The Risk of a Ukraine Bloodbath

Ray McGovern

Ukrainian President Petro Poroshenko — by thumbing his nose at the leaders of Russia, Germany and France as they repeatedly appealed to him to renew the fragile ceasefire in eastern Ukraine — has left himself and his U.S. patrons isolated, though that’s not the version of the story that you’ll read in the mainstream U.S. press.

But the reality is that an unusual flurry of high-level conference calls last weekend from key European capitals failed to dissuade Poroshenko from launching major attacks on opposition forces in eastern Ukraine. Washington was alone in voicing support for Poroshenko’s decision, with a State Department spokeswoman saying “he has a right to defend his country.”

As Ukrainian air and artillery strikes increased on Tuesday, so did diplomatic activity among the Europeans with the U.S. playing no discernible role in the peace efforts. There was no sign, for example, that Secretary of State John Kerry was invited to a hastily called meeting in Berlin on Wednesday involving the foreign ministers of Germany (Frank-Walter Steinmeier), France (Laurent Fabius), Russia (Sergey Lavrov), and newly appointed Ukrainian Foreign Minister Pavlo Klimkin.
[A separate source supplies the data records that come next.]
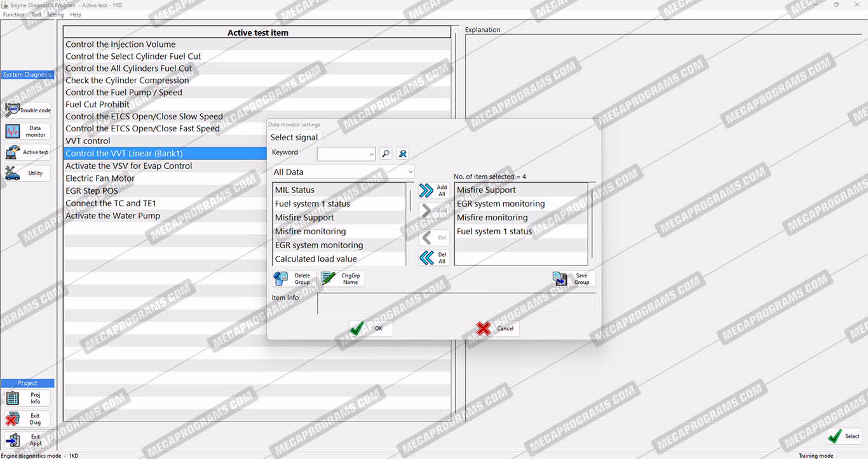The image size is (868, 459).
Task: Click the Save Group icon
Action: pos(574,279)
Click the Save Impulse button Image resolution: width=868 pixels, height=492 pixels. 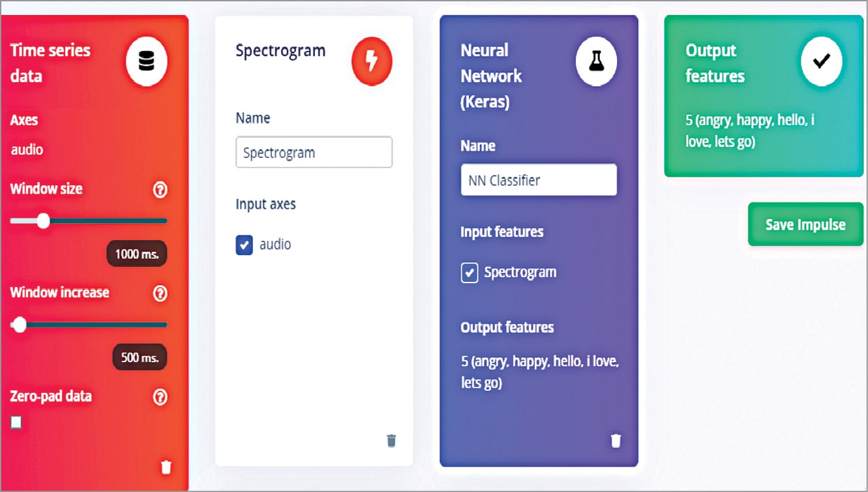805,224
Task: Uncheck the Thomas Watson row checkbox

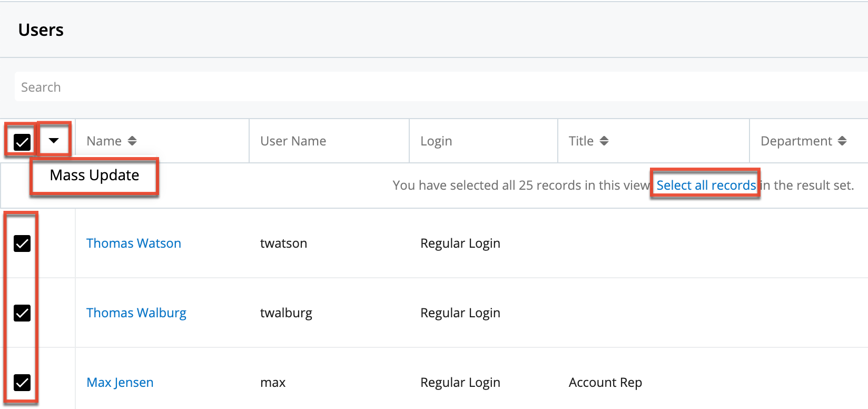Action: pyautogui.click(x=22, y=244)
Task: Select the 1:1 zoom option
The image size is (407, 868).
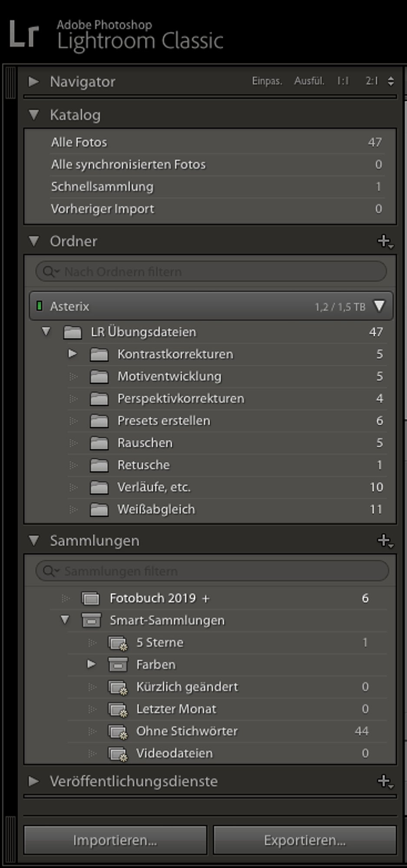Action: click(x=343, y=81)
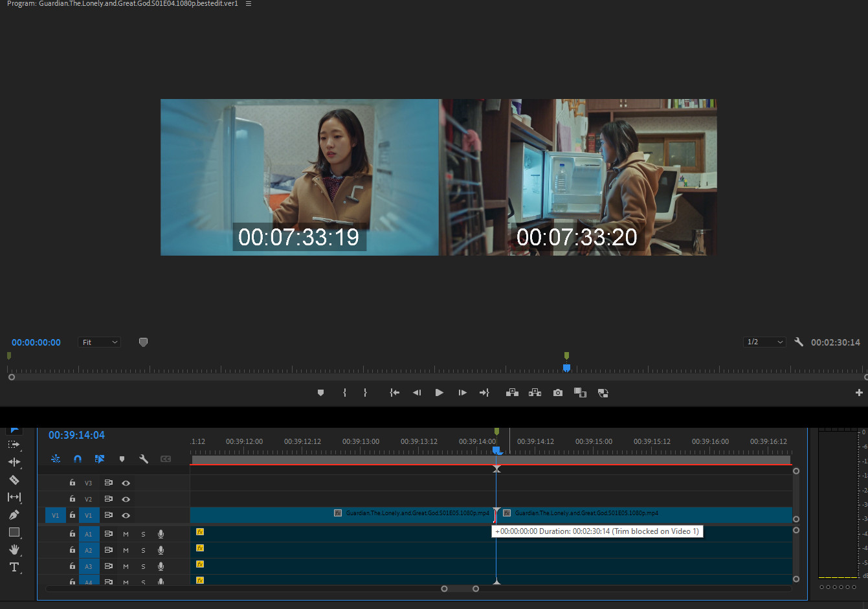
Task: Hide the V3 track output
Action: [126, 483]
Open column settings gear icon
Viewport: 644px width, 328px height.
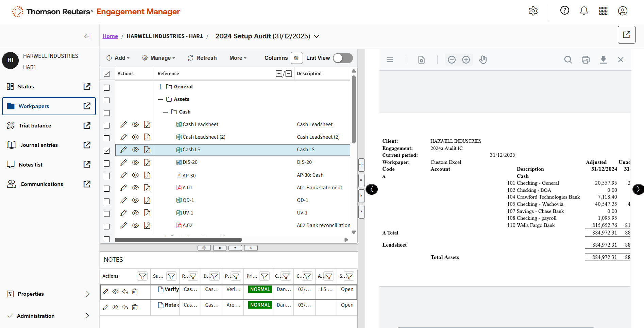click(296, 58)
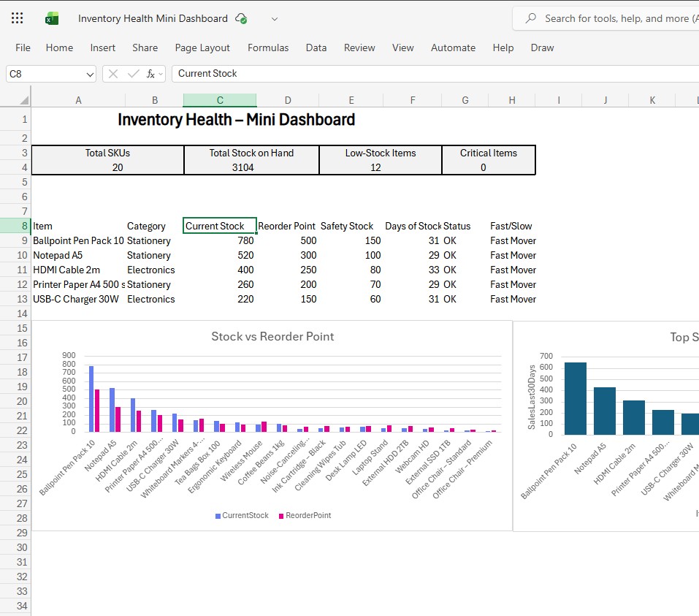Viewport: 699px width, 616px height.
Task: Click the confirm checkmark formula icon
Action: (x=131, y=73)
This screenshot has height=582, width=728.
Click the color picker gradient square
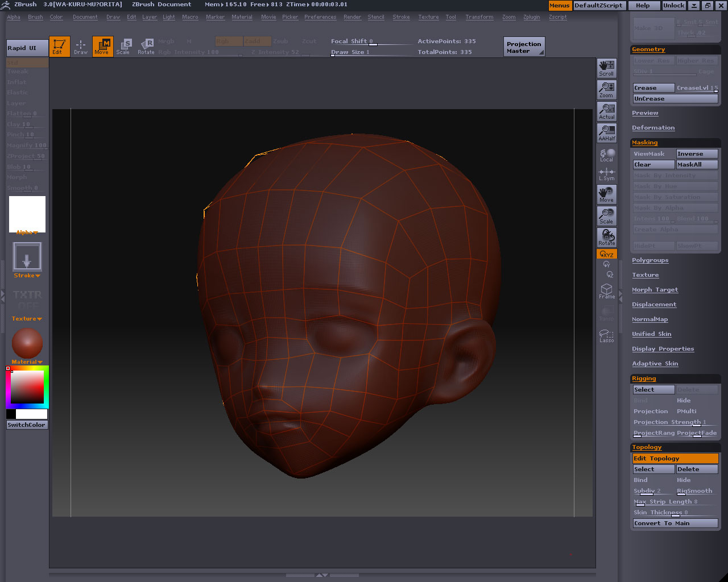pyautogui.click(x=27, y=387)
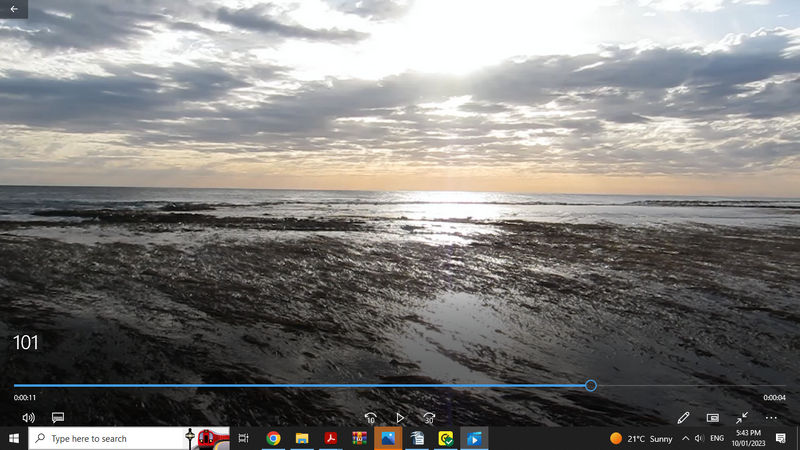Open the edit pencil tool

pyautogui.click(x=684, y=417)
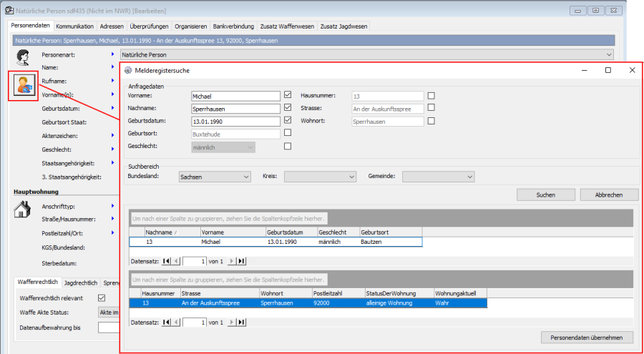Click the house icon under Hauptwohnung

click(22, 209)
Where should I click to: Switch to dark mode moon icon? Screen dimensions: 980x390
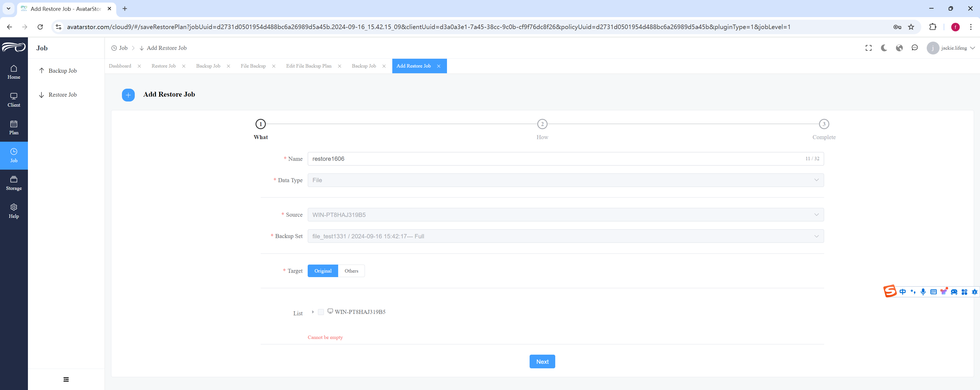884,48
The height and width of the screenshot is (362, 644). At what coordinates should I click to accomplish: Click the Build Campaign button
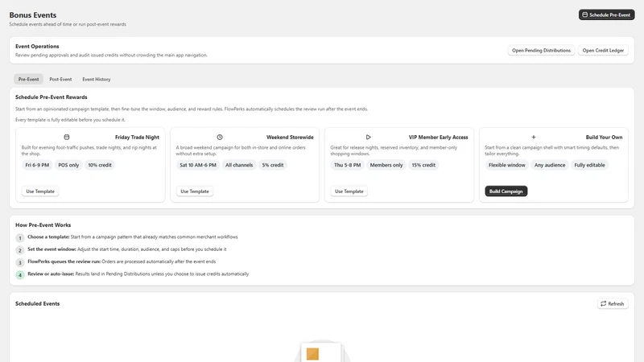coord(506,191)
This marginalization of the U.S. is a consequence of a well-founded suspicion that Poroshenko’s fateful decision to “attack” came with Washington’s encouragement. The continued provocative behavior of Secretary Kerry, Assistant Secretary of State for European Affairs Victoria Nuland and other U.S. hardliners comes despite the fact that Russian President Vladimir Putin still holds the high cards in this regional standoff.